東京封鎖〜キミが隣にいた昨日〜

   いや、まあ、なんて言うんですかねえ。決して悪くはないんです。そんなタイトルの「東京封鎖〜キミが隣にいた昨日〜」。

   まずはシナリオのあらすじから説明しますと、主人公にはゲーム開始時点から既に幼馴染みの恋人がいるんですよ。以前は主人公の家の近所に住んでいたんですが、恋人になるのと同じ時期に東京に引っ越してしまった彼女が。引っ越してしまったと言っても主人公の家は千葉で電車でわずか数駅程度の距離なのでそれほど遠くはないんです。なので週末は必ずと言っていいほどデートを重ねて来ている仲なんですが、ある日のデートで主人公が遥の気持ちを全然考えずに突っ走ってしまうんですよ。当然そこで2人の関係はぎくしゃくした気まずい雰囲気になり、その日はそのまま別れたんです。主人公はどう考えても自分に否があることを自覚して遥に謝りたいと思っていたわけですが。ここで東京都が突然独立宣言をして東京を封鎖してしまったんです。東京にいた人は都外に出ることも出来ずに。また周辺の人は東京に行くことも出来ずに。もちろん主人公も遙に会うことが出来なくなってしまったんです。もちろん連絡すらとることも出来ずに。
   そんな悶々とした日々を過ごしながら2年が過ぎ、主人公はカラオケボックスでアルバイトすることになり、そこでオカマの店長を装った東京解放を実行するセクトのメンバーと関わることになり東京へ潜入することになるんです。

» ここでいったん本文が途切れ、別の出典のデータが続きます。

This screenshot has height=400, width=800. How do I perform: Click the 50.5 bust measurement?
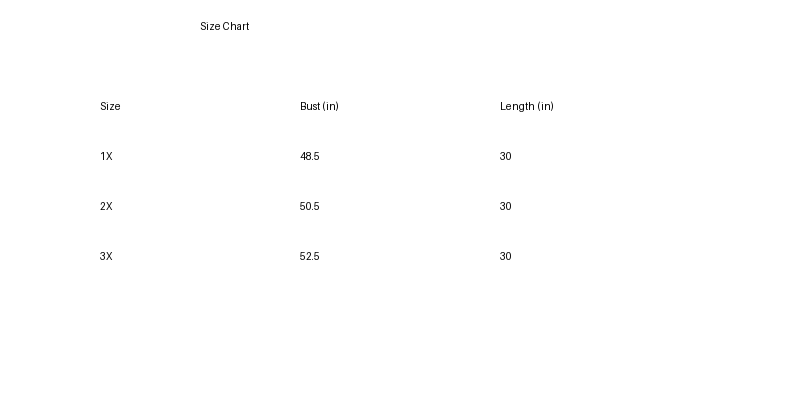click(309, 207)
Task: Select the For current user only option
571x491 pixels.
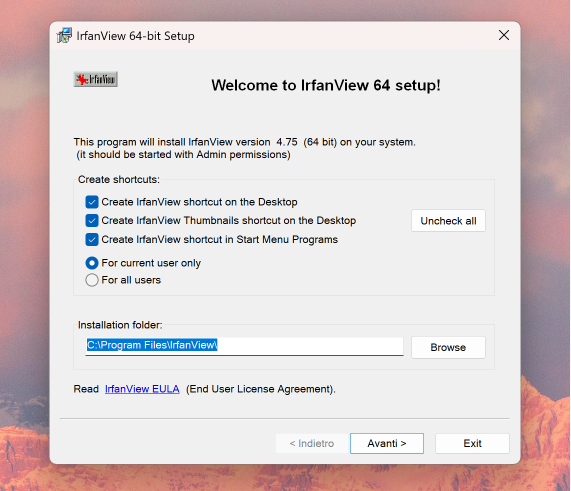Action: pos(92,263)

   どのヒロインのシナリオでも基本的には東京に潜入して遥に会い、2年前のことを謝ってけじめを付けるという流れ。もちろん遥シナリオの場合はそのままよりを戻すという感じですけど。

   とまあ、シナリオの設定自体はそれほど悪くないんですよ。どのシナリオもそれなりにハッピーエンドで終わるわけですし。でもね、この物語で東京を封鎖した根源となった東京柱と呼ばれていた謎の塔は結局なんだったのかということに一切触れずに物語が終わってしまってるんですよね。
   そりゃあ、主人公や遥にしてみれば2人を引き裂いた原因でもあったわけですけど、再会を果たしてしまった時点でどうでもよくなったんでしょうけどね、プレイヤーは納得してないですよ?知りたがってるんですよ?これからどうなるの?ってところで話が終わってしまうわけですからね。え?ええっ?これで終わり?みたいな気分になるわけですよ。

   このゲームと同じように近代の戦争というか関東の独立をテーマにした「群青の空を超えて」では、関東が独立に至った背景にびしっと筋が通っていてその解説がうんざりするくらいだったわけなんですが、この東京封鎖もそこまで細かくなくても、もう少しだけ、ほんのちょっとだけあと10分でもプレイ時間を延ばしてでもその辺のことを細かく設定してくれていればもっとシナリオは深く面白くなったんじゃないかなと思うわけですよ。テーマが壮大で面白そうに感じていただけにそのボリューム不足が残念でなりません。

   いくらテーマが封鎖だからって、シナリオの設定までユーザに封鎖しなくてもいいんですってば!